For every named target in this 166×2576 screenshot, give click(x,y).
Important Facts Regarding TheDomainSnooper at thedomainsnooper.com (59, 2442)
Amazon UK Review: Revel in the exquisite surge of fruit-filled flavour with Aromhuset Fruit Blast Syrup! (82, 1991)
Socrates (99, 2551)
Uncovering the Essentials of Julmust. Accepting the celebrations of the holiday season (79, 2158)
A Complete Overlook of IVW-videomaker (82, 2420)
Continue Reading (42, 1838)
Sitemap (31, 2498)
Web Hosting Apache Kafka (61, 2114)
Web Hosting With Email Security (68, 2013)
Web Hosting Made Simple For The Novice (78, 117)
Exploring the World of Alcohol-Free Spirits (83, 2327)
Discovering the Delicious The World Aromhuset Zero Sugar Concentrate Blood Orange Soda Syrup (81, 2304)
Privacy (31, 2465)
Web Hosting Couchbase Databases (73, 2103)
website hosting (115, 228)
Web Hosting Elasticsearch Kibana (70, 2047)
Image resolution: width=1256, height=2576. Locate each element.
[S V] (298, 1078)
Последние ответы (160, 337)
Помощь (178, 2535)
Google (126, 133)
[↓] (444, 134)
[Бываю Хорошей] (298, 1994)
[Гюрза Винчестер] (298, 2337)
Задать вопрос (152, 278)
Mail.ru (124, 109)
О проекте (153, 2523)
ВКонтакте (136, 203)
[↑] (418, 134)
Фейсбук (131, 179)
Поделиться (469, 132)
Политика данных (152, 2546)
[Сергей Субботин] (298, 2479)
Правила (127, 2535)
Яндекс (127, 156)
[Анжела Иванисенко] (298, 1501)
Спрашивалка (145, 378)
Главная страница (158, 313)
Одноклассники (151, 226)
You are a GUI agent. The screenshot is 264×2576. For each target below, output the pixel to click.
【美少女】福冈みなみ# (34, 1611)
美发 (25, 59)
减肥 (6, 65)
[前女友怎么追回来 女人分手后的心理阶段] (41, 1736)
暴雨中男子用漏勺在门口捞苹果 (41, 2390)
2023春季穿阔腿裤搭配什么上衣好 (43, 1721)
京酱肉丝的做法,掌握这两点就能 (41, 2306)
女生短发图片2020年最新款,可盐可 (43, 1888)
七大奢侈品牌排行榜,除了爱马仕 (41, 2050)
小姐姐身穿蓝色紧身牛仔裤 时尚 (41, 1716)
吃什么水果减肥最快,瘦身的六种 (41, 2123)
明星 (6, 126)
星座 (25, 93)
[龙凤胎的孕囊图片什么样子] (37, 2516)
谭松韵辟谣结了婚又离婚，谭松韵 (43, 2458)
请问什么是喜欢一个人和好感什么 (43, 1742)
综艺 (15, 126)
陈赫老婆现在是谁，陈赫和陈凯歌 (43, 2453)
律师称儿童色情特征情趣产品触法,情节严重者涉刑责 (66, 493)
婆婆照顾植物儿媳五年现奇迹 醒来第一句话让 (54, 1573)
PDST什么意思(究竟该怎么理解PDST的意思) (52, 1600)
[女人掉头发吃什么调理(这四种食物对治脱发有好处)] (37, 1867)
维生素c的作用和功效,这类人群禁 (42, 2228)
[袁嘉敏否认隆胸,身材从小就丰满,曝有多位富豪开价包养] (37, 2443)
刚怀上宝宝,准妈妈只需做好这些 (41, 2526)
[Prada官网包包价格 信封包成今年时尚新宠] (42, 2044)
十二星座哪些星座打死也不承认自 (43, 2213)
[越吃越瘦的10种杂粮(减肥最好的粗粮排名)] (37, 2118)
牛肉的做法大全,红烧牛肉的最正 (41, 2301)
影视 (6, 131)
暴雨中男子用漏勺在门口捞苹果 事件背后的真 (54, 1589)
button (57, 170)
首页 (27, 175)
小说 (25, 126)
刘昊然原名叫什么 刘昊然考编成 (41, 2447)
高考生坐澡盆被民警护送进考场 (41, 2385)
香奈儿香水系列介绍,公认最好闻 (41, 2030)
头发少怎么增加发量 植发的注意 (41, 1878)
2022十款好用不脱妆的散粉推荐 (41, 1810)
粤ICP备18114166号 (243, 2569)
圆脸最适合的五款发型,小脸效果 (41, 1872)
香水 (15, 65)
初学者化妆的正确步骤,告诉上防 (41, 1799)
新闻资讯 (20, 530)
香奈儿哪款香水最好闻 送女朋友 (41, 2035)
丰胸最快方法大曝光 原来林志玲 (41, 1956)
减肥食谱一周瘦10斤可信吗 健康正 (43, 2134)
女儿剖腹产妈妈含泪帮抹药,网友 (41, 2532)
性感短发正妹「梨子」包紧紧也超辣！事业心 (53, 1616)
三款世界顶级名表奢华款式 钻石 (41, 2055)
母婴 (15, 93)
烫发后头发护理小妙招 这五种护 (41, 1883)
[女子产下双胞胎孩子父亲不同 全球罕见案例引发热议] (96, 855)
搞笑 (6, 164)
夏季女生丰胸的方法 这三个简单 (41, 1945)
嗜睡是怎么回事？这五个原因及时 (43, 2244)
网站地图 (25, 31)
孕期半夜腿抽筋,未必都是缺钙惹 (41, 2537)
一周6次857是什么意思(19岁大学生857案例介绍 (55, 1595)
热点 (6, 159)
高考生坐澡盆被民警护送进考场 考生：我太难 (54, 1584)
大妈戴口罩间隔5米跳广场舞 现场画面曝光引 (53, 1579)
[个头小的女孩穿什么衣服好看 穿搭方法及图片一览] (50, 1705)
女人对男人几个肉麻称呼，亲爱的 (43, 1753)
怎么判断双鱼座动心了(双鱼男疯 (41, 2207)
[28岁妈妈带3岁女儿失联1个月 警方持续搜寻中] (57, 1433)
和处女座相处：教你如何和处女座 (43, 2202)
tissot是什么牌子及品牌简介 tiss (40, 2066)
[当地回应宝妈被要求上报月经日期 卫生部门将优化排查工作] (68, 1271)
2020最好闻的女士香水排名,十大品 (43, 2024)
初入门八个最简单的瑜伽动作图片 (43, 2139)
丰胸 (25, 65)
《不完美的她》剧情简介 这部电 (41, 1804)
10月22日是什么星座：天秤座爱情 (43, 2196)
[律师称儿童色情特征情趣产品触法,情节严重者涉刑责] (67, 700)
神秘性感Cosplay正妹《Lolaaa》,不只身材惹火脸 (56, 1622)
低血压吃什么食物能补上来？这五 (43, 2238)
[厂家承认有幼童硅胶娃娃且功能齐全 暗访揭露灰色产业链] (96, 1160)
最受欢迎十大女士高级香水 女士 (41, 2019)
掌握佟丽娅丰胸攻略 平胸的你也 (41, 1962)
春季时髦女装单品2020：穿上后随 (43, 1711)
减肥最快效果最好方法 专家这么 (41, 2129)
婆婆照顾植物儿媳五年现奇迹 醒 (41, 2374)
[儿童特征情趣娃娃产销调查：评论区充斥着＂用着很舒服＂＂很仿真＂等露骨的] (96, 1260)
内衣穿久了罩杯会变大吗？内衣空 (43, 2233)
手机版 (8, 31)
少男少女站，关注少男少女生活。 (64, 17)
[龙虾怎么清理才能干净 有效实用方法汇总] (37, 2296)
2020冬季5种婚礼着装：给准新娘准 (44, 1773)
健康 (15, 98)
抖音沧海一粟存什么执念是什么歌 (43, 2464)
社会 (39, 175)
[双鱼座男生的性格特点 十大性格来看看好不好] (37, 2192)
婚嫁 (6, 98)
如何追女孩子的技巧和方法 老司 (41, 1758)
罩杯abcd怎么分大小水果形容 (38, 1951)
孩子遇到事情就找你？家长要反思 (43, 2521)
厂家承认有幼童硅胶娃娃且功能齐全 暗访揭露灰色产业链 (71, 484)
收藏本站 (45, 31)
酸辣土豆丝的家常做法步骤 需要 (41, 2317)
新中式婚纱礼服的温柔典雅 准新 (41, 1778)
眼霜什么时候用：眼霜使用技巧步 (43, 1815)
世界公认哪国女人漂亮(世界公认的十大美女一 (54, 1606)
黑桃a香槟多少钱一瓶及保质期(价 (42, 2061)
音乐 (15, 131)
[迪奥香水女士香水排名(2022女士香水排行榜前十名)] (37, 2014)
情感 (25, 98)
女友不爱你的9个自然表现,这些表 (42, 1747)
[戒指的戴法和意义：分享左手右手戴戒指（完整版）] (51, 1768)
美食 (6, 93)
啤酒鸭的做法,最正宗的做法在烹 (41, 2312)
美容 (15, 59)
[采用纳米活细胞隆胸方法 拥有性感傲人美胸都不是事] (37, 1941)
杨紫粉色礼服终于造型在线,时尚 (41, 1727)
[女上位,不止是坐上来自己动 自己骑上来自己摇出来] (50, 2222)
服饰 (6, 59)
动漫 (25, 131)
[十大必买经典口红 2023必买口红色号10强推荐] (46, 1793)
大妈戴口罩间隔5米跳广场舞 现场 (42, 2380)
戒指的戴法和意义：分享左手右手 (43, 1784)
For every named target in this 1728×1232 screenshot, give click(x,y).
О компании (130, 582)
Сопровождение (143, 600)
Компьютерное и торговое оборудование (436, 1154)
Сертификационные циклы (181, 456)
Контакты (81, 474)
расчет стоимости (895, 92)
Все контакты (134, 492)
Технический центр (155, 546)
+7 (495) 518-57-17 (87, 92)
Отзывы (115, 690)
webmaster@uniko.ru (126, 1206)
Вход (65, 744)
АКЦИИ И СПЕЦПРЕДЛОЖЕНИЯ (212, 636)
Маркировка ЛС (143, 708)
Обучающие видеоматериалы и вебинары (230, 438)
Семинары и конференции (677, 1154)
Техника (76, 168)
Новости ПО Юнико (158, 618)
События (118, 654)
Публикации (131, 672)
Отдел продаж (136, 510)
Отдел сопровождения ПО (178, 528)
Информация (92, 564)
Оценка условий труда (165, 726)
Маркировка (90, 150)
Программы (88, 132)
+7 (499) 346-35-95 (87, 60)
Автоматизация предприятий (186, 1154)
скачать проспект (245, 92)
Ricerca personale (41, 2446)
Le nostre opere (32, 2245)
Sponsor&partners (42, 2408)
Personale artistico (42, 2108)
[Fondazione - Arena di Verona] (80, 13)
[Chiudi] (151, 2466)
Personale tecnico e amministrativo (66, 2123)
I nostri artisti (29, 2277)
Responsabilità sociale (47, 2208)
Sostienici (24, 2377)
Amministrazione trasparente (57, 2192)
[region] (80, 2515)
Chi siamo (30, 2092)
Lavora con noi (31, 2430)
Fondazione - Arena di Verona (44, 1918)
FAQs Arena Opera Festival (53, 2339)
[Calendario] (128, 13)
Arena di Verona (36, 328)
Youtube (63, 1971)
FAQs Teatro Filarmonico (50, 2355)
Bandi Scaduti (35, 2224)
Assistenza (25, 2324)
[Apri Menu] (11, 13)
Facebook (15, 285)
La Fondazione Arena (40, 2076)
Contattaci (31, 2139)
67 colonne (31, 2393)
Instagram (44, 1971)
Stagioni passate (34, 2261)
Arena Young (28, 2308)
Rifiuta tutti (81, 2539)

-.-.-

_Work item:_ Your answer should consist only of the lines above between the line holding "[S V] (298, 1078)" and the line holding "综艺 (15, 126)", inclusive, each transcribed exactly.

_Written response:_
[S V] (298, 1078)
Последние ответы (160, 337)
Помощь (178, 2535)
Google (126, 133)
[↓] (444, 134)
[Бываю Хорошей] (298, 1994)
[Гюрза Винчестер] (298, 2337)
Задать вопрос (152, 278)
Mail.ru (124, 109)
О проекте (153, 2523)
ВКонтакте (136, 203)
[↑] (418, 134)
Фейсбук (131, 179)
Поделиться (469, 132)
Политика данных (152, 2546)
[Сергей Субботин] (298, 2479)
Правила (127, 2535)
Яндекс (127, 156)
[Анжела Иванисенко] (298, 1501)
Спрашивалка (145, 378)
Главная страница (158, 313)
Одноклассники (151, 226)
You are a GUI agent. The screenshot is 264×2576. For each target below, output the pixel to click.
【美少女】福冈みなみ# (34, 1611)
美发 (25, 59)
减肥 (6, 65)
[前女友怎么追回来 女人分手后的心理阶段] (41, 1736)
暴雨中男子用漏勺在门口捞苹果 (41, 2390)
2023春季穿阔腿裤搭配什么上衣好 (43, 1721)
京酱肉丝的做法,掌握这两点就能 (41, 2306)
女生短发图片2020年最新款,可盐可 (43, 1888)
七大奢侈品牌排行榜,除了爱马仕 (41, 2050)
小姐姐身穿蓝色紧身牛仔裤 时尚 (41, 1716)
吃什么水果减肥最快,瘦身的六种 (41, 2123)
明星 (6, 126)
星座 (25, 93)
[龙凤胎的孕囊图片什么样子] (37, 2516)
谭松韵辟谣结了婚又离婚，谭松韵 (43, 2458)
请问什么是喜欢一个人和好感什么 (43, 1742)
综艺 (15, 126)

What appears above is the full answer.